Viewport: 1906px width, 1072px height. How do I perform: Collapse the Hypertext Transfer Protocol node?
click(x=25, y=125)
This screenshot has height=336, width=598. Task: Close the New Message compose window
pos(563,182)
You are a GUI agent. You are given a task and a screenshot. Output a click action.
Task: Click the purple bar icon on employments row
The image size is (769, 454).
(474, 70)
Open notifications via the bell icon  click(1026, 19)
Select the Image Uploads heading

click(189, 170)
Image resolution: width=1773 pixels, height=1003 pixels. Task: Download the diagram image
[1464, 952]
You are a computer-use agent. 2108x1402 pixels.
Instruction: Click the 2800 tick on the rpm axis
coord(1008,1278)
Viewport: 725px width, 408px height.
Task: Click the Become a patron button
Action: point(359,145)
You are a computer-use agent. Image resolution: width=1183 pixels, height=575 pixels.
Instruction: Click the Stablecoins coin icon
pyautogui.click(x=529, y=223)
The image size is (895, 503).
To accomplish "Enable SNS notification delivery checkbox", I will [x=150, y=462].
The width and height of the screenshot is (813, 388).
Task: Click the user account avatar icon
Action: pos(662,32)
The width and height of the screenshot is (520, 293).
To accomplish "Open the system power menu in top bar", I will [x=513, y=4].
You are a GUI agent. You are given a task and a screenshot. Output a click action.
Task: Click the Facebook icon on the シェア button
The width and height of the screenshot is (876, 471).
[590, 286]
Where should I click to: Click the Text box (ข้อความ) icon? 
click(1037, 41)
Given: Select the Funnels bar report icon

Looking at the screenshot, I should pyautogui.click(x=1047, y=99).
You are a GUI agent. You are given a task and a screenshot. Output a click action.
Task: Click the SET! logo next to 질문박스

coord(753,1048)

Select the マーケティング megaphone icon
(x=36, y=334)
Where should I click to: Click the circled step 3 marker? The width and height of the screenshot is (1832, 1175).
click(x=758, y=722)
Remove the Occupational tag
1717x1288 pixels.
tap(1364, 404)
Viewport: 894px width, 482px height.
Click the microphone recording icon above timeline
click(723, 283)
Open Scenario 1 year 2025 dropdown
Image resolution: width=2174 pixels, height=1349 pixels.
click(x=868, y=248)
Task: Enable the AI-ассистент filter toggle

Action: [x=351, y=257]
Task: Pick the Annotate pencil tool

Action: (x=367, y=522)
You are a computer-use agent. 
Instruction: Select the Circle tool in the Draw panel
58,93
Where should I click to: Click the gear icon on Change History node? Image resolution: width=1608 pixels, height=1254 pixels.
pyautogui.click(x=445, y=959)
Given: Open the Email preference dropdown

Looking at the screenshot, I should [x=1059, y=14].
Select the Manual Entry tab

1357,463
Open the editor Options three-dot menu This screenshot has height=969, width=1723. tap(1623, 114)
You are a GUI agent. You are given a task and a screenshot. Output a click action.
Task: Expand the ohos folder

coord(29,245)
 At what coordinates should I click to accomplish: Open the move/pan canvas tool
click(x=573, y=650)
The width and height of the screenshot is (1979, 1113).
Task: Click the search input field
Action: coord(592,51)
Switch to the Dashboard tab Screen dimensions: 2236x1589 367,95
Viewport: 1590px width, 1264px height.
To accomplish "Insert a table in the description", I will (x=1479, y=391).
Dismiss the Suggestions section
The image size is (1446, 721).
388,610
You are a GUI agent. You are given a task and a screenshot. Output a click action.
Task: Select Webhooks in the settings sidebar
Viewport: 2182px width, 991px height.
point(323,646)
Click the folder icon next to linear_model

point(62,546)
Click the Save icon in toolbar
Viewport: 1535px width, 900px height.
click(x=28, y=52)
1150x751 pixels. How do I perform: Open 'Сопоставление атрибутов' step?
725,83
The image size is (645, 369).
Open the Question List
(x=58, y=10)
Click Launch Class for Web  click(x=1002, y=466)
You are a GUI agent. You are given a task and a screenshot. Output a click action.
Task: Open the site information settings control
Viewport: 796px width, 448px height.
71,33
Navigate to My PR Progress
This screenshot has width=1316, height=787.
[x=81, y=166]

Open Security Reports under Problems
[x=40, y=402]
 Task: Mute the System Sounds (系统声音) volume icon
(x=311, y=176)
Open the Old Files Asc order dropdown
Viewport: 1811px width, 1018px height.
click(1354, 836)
--------------------------------------------------
● **PROBLEM DETAILS**
All records are to be retyped precisely.

● **ANSWER SECTION**
Viewport: 1906px width, 1072px height. How do I perform: Collapse the Hypertext Transfer Protocol node?
click(x=25, y=125)
This screenshot has height=336, width=598. Task: Close the New Message compose window
pos(563,182)
You are a GUI agent. You are given a task and a screenshot. Output a click action.
Task: Click the purple bar icon on employments row
The image size is (769, 454).
(474, 70)
Open notifications via the bell icon  click(1026, 19)
Select the Image Uploads heading

click(189, 170)
Image resolution: width=1773 pixels, height=1003 pixels. Task: Download the diagram image
[1464, 952]
You are a computer-use agent. 2108x1402 pixels.
Instruction: Click the 2800 tick on the rpm axis
coord(1008,1278)
Viewport: 725px width, 408px height.
Task: Click the Become a patron button
Action: point(359,145)
You are a computer-use agent. Image resolution: width=1183 pixels, height=575 pixels.
Instruction: Click the Stablecoins coin icon
pyautogui.click(x=529, y=223)
The image size is (895, 503).
To accomplish "Enable SNS notification delivery checkbox", I will [x=150, y=462].
The width and height of the screenshot is (813, 388).
Task: Click the user account avatar icon
Action: pos(662,32)
The width and height of the screenshot is (520, 293).
To accomplish "Open the system power menu in top bar", I will [x=513, y=4].
You are a GUI agent. You are given a task and a screenshot. Output a click action.
Task: Click the Facebook icon on the シェア button
The width and height of the screenshot is (876, 471).
[590, 286]
Where should I click to: Click the Text box (ข้อความ) icon? 
click(1037, 41)
Given: Select the Funnels bar report icon

Looking at the screenshot, I should pyautogui.click(x=1047, y=99).
You are a GUI agent. You are given a task and a screenshot. Output a click action.
Task: Click the SET! logo next to 질문박스

coord(753,1048)

Select the マーケティング megaphone icon
(x=36, y=334)
Where should I click to: Click the circled step 3 marker? The width and height of the screenshot is (1832, 1175).
click(x=758, y=722)
Remove the Occupational tag
1717x1288 pixels.
tap(1364, 404)
Viewport: 894px width, 482px height.
Click the microphone recording icon above timeline
click(723, 283)
Open Scenario 1 year 2025 dropdown
Image resolution: width=2174 pixels, height=1349 pixels.
click(x=868, y=248)
Task: Enable the AI-ассистент filter toggle

Action: [x=351, y=257]
Task: Pick the Annotate pencil tool

Action: (x=367, y=522)
You are a computer-use agent. 
Instruction: Select the Circle tool in the Draw panel
58,93
Where should I click to: Click the gear icon on Change History node? Image resolution: width=1608 pixels, height=1254 pixels.
pyautogui.click(x=445, y=959)
Given: Open the Email preference dropdown

Looking at the screenshot, I should [x=1059, y=14].
Select the Manual Entry tab

1357,463
Open the editor Options three-dot menu This screenshot has height=969, width=1723. tap(1623, 114)
You are a GUI agent. You are given a task and a screenshot. Output a click action.
Task: Expand the ohos folder

coord(29,245)
 At what coordinates should I click to accomplish: Open the move/pan canvas tool
click(x=573, y=650)
The width and height of the screenshot is (1979, 1113).
Task: Click the search input field
Action: coord(592,51)
Switch to the Dashboard tab Screen dimensions: 2236x1589 367,95
Viewport: 1590px width, 1264px height.
To accomplish "Insert a table in the description", I will (x=1479, y=391).
Dismiss the Suggestions section
The image size is (1446, 721).
388,610
You are a GUI agent. You are given a task and a screenshot. Output a click action.
Task: Select Webhooks in the settings sidebar
Viewport: 2182px width, 991px height.
point(323,646)
Click the folder icon next to linear_model

point(62,546)
Click the Save icon in toolbar
Viewport: 1535px width, 900px height.
click(x=28, y=52)
1150x751 pixels. How do I perform: Open 'Сопоставление атрибутов' step?
725,83
The image size is (645, 369).
Open the Question List
(x=58, y=10)
Click Launch Class for Web  click(x=1002, y=466)
You are a GUI agent. You are given a task and a screenshot. Output a click action.
Task: Open the site information settings control
Viewport: 796px width, 448px height.
71,33
Navigate to My PR Progress
This screenshot has width=1316, height=787.
[x=81, y=166]

Open Security Reports under Problems
[x=40, y=402]
 Task: Mute the System Sounds (系统声音) volume icon
(x=311, y=176)
Open the Old Files Asc order dropdown
Viewport: 1811px width, 1018px height.
click(1354, 836)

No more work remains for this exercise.